Risk of anal cancer looms for those with HIV
Bob says the first indication something was wrong was the blood he found when he used the restroom more than four years ago.
“I thought about going to the doctor, but bleeding stopped,” he says.
But then, a year later, it began again. This time, it didn’t go away.
“It got worse. It was constant. There was blood on my sheets, on my clothes,” Bob says. “I went to the doctor, had a colonoscopy. It turns out there was a cancerous growth in biopsy. It was anal cancer.”
Bob was 46 years old at the time and had been living with HIV for more than 20 years. What he may not have known — what researchers have yet to understand — is how and why his HIV diagnosis made him more susceptible to anal cancer.
According to Dr. Gary Bucher, family medicine physician and anal dysplasia specialist at Advocate Illinois Masonic Medical Center in Chicago, 10 percent of HIV-positive men will develop anal cancer over their lifetimes. And, one in 200 HIV-positive men will be diagnosed with anal cancer this year, he says.
With advances in antiviral treatments making HIV a much lesser death sentence than it was decades ago, scientists are investigating those conditions, like anal cancer, that may further threaten individuals with HIV.
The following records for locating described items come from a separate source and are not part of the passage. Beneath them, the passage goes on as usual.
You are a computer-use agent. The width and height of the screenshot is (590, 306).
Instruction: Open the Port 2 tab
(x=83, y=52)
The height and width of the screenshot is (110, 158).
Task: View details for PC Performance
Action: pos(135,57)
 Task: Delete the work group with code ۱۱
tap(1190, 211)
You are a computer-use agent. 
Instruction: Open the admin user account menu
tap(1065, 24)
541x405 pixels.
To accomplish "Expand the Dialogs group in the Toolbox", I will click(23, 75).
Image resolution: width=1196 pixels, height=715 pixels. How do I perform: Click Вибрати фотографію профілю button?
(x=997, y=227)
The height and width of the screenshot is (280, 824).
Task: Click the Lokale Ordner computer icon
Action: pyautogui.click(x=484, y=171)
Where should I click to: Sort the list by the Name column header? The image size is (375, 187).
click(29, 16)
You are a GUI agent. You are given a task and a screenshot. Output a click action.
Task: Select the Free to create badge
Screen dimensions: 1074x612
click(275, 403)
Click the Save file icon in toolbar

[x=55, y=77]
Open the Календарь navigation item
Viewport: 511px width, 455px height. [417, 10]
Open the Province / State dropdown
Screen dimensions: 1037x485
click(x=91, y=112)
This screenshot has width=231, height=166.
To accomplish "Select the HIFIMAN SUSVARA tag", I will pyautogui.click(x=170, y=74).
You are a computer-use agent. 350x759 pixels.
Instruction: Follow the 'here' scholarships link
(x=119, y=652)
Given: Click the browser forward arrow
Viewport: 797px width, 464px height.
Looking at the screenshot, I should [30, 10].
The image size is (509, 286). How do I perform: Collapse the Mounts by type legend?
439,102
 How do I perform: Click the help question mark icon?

“We’re not sure why there’s a greater risk with HIV,” says Dr. Bucher. “What is clear is that this is a particular population that should be screened regularly for anal lesions, which have been shown to lead to anal cancer.”
In fact, he says he’s one of only a dozen physicians and practices that will be enrolling patients in a nationwide study on the effectiveness of screening for this particular high-risk group. The new research, called the ANCHOR study, will look at men and women who have been identified as HIV-positive and provide screenings for precancerous lesions, much along the lines of a now-standard Pap smear.
The goal is to measure the effectiveness of screening on early detection for the deadly condition. If found effective, the screening could become the standard of care for those with HIV.
The study, which will last five to six years, will enroll 5,000 patients.
“In high-risk patients, we want to screen because there aren’t a lot of good treatments for this deadly form of cancer,” Dr. Bucher says. “Too often, by the time the cancer is found its spread and the patient is already in need of radiation and chemotherapy. The later stages of the disease can be pretty horrendous.”
He says the precancerous cells can be present for years, causing no noticeable symptoms. Later on, like Bob, the cancer can cause minor to considerable bleeding from the rectum. Other signs include pain, itch, irritation and a lump.
And how is Bob doing now?
He’s living cancer-free, though he’s guarded about his chances of a recurrence — something has a 10- to 30-percent chance of happening.
“The lesson here is, no matter who you are sexually, positive or negative, if you notice something different about your body, see a doctor,” Bob says. “They’ll either be able to put your mind at ease or scare the living hell out of you, but get you the treatment you need.”
And if diagnosed, he says to examine all treatment options and be an informed patient.
“Take it seriously, but it’s not a death sentence,” Bob says. “You will get through it, one way or another.”